• [EXERCISE AIM]: Please write out each of the following lines without changing a single character.
__________
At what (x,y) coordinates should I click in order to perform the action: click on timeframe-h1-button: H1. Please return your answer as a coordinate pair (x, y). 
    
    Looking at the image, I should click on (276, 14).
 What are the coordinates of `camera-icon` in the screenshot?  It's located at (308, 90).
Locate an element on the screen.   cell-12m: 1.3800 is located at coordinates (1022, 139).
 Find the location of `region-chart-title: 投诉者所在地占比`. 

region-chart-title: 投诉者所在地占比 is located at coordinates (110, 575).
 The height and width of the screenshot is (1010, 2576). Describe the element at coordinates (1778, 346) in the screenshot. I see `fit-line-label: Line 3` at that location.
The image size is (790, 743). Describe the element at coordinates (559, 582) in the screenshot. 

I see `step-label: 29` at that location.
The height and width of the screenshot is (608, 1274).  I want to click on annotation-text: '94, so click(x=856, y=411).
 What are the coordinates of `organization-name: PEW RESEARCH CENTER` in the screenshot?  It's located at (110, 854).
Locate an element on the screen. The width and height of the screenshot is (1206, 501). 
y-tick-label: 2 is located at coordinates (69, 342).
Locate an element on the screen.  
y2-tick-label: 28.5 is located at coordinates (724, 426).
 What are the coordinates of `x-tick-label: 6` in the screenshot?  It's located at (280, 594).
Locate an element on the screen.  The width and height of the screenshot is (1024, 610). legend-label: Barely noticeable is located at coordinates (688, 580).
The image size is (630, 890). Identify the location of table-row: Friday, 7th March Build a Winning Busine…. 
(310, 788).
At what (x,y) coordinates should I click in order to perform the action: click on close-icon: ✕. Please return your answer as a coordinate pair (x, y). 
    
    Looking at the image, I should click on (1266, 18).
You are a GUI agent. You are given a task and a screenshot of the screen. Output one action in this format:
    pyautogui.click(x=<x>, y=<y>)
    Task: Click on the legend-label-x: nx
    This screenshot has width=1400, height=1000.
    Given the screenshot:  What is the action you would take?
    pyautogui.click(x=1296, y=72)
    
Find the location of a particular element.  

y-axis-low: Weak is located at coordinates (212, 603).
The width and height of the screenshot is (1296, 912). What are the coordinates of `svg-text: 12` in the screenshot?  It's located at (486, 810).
__________
• [SOLUTION BELOW]:
At what (x,y) coordinates should I click in order to perform the action: click on timeframe-h1-button: H1. Please return your answer as a coordinate pair (x, y). 
    
    Looking at the image, I should click on (276, 14).
 What are the coordinates of `camera-icon` in the screenshot?  It's located at (308, 90).
Locate an element on the screen.   cell-12m: 1.3800 is located at coordinates (1022, 139).
 Find the location of `region-chart-title: 投诉者所在地占比`. 

region-chart-title: 投诉者所在地占比 is located at coordinates (110, 575).
 The height and width of the screenshot is (1010, 2576). Describe the element at coordinates (1778, 346) in the screenshot. I see `fit-line-label: Line 3` at that location.
The image size is (790, 743). Describe the element at coordinates (559, 582) in the screenshot. 

I see `step-label: 29` at that location.
The height and width of the screenshot is (608, 1274).  I want to click on annotation-text: '94, so click(x=856, y=411).
 What are the coordinates of `organization-name: PEW RESEARCH CENTER` in the screenshot?  It's located at (110, 854).
Locate an element on the screen. The width and height of the screenshot is (1206, 501). 
y-tick-label: 2 is located at coordinates (69, 342).
Locate an element on the screen.  
y2-tick-label: 28.5 is located at coordinates (724, 426).
 What are the coordinates of `x-tick-label: 6` in the screenshot?  It's located at (280, 594).
Locate an element on the screen.  The width and height of the screenshot is (1024, 610). legend-label: Barely noticeable is located at coordinates (688, 580).
The image size is (630, 890). Identify the location of table-row: Friday, 7th March Build a Winning Busine…. 
(310, 788).
At what (x,y) coordinates should I click in order to perform the action: click on close-icon: ✕. Please return your answer as a coordinate pair (x, y). 
    
    Looking at the image, I should click on (1266, 18).
You are a GUI agent. You are given a task and a screenshot of the screen. Output one action in this format:
    pyautogui.click(x=<x>, y=<y>)
    Task: Click on the legend-label-x: nx
    This screenshot has width=1400, height=1000.
    Given the screenshot:  What is the action you would take?
    pyautogui.click(x=1296, y=72)
    
Find the location of a particular element.  

y-axis-low: Weak is located at coordinates (212, 603).
The width and height of the screenshot is (1296, 912). What are the coordinates of `svg-text: 12` in the screenshot?  It's located at (486, 810).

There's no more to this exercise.